Spies of the Balkans
by Alan Furst
(Random House, $26.00, V) ISBN 978-1-4000-6603-2
****
The time is the fall of 1940 in the City of Salonika,  a northern port city of Greece. In his eleventh novel, Alan Furst does an incredible job of recreating the sense of tension, fear and mistrust that had to have been present at this time.

Hitler had occupied Austria, moved into Czechoslovakia, attacked Poland and Greece is merely waiting for the inevitable invasion. Since France and Belgium had fallen, and the English presence left continental Europe at the Dunkirk evacuation, there are few places to look for hope.

Our hero is not a dashing spy of the James Bond genre, but more like those found in Graham Greene or Eric Ambler novels. A tough conflicted forty year old detective, Constantine Zannis, known as Costa, has become the personal assistant of a commissioner because he is such a great facilitator. This gives him sufficient leeway in his work day to perform all sorts of jobs.

Costa is contacted by Emila Krebs in Berlin, the Jewish wife of a highly placed German officer. She asks his assistance in helping some Jewish people escape Germany through the Balkans to Turkey. He is successful in this effort but his hastily organized escape route is temporarily put on hold while responding to the threat of an invasion; Costa is mobilized and sent into the mountains.

There he forms a friendship with a fellow policeman from Yugoslavia as they both understand that when their countries are invaded they will be targeted to join the German’s law enforcement processes and they must either conform or revolt. Costa has decided that at that time he will leave the city, flee to the mountains and fight from there with other resisters. The immediate scare wanes and he returns to work to discover his boss knows what he has been doing and introduces him to a very wealthy Greek who supplies money in a bank account for Costa to use toward this end. The benefactor’s wife Demetria is someone Costa once knew as a child and he falls instantly in love with her.

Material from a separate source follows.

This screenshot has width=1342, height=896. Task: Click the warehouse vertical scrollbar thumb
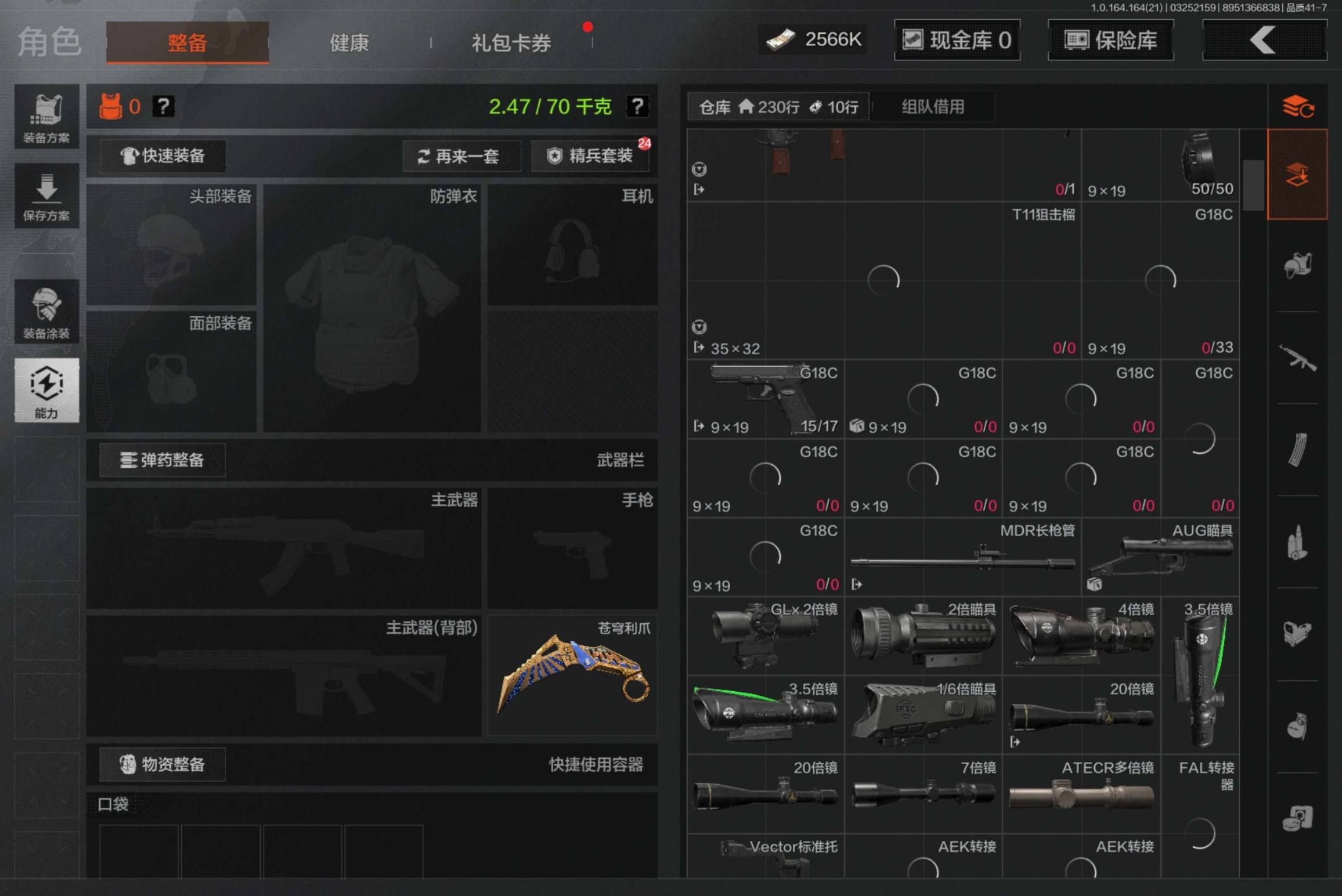click(1253, 185)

Through their spy system in the Balkans, the Englih realize what Costa is doing and they enlist his aid. He travels to Paris for them to bring out a scientist…and from there on to fostering an anti-Nazi revolt in Belgrade. Throughout these times cash is absolutely king and Costa uses it to buy visas, forged passports and other tools necessary to help those who are fleeing.

As these events are happening and times become even tenser, Costa is aware that he must get staff at the police station out as well as his family before the Germans reach Salonika. The developing romance between him and Demetria is the least credible portion of the book but it adds texture to the desperate feelings as one fear and awaits the invasion of their country.

The writing style is terse, the plot is tight, and the tension unrelenting, creating for the reader a vivid and unforgettable sense of those last days of freedom.